Could Your Child's Birth Injury Have Been Prevented?
Many parents who have experienced the grief and upset of learning that their child has suffered an injury during labor and delivery make a significant mistake: they assume that the obstetrician and nurses who attended the birth did everything possible to prevent the injury.
While many birth injuries are entirely unavoidable, some can be attributed to the negligence or carelessness of medical personnel. If your child faces a future of partial or total disability as a result of a condition such as Erb's palsy or cerebral palsy, don't hesitate to contact us for help in pursuing fair financial compensation.
When you work with Jeffrey J. Shapiro & Associates, LLC, you can benefit from the fact that we have more than thirty years of experience and have won several multi-million dollar medical malpractice settlements and verdicts for our clients.
We only take on those cases which we are confident we can win, and if we represent your claim we will do everything it takes to achieve the best possible result.
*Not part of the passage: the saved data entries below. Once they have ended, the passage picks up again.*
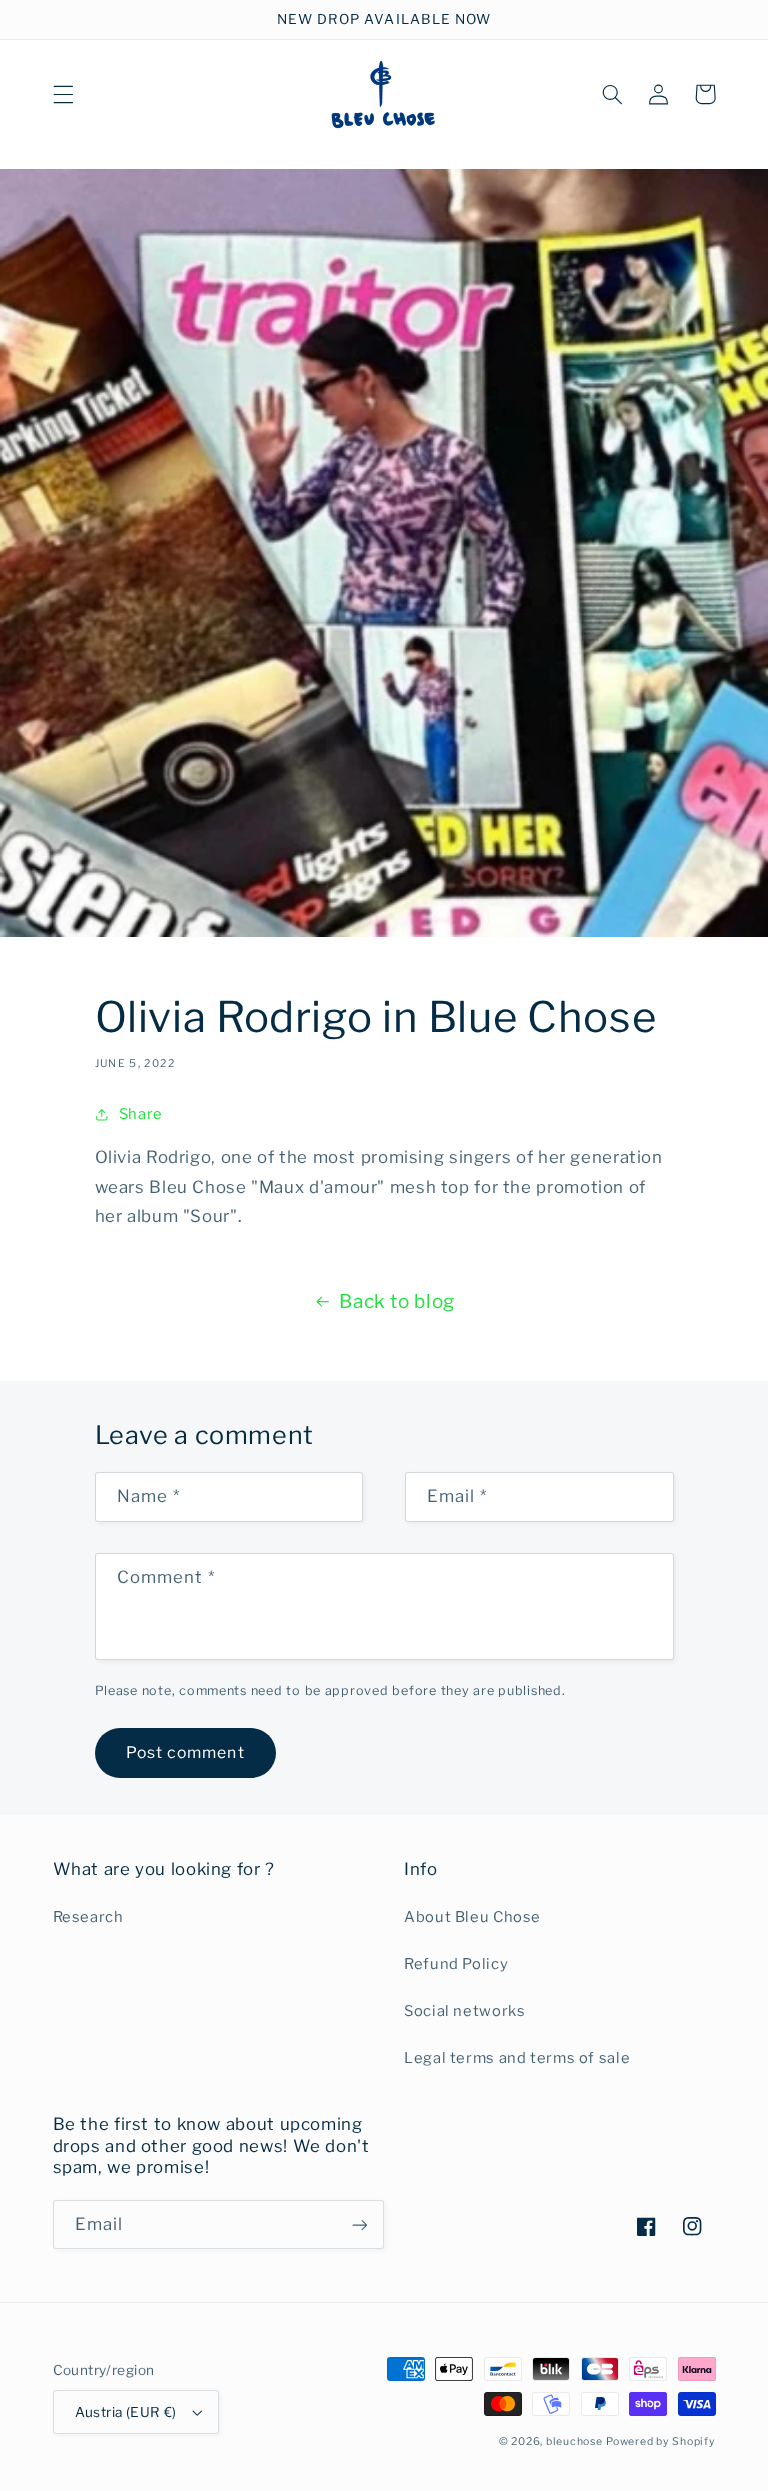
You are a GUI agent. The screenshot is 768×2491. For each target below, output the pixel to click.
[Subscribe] (360, 2224)
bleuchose (574, 2441)
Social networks (464, 2011)
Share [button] (141, 1114)
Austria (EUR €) (126, 2412)
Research (88, 1917)
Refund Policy (456, 1964)
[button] (63, 94)
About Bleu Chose (472, 1917)
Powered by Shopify (660, 2441)
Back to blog (397, 1301)
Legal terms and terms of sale (517, 2058)
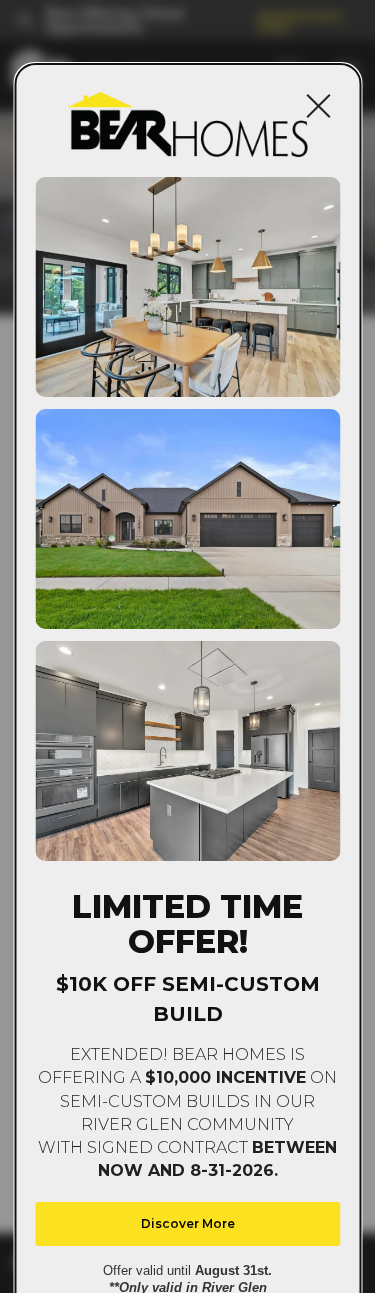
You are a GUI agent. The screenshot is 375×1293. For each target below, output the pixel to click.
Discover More (188, 1223)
This may include hiring expert witnesses to testify and conducting exhaustive research of the condition and the various procedures which are involved in preventing and treating the injury so that we can aggressively cross-examine the doctor in court and prove your claim for damages.
Common Types of Birth Injury Claims
Erb's palsy is among the most widespread types of birth injury, and it is frequently avoidable. Shoulder dystocia, a condition wherein the baby's shoulder becomes lodged against the mother's pelvic bone during delivery, is commonly the cause of Erb's palsy, as the doctor may have to perform emergency maneuvers to unstick the shoulder and enable the child's passage down the birth canal. If the doctor uses excessive force, the baby's brachial plexus, a network of nerves in the shoulder which extends into the arm and hand, may be stretched or even torn. In addition to using too much force, the doctor may be held accountable for failure to diagnose gestational diabetes and to order a C-section delivery if this is found to be the cause of the dystocia.
We also frequently represent families whose children have suffered cerebral palsy as a result of medical malpractice. If the doctor fails to take necessary action to resolve a compressed umbilical cord or other types of fetal distress during labor, the child may suffer hypoxic ischemic encephalopathy, a type of brain damage caused by oxygen deprivation. Techniques such as brain cooling may serve to limit the damage to the brain tissue, but many doctors fail to order this type of treatment, frequently as a result of ignorance of the fact that the child is at risk of cerebral damage.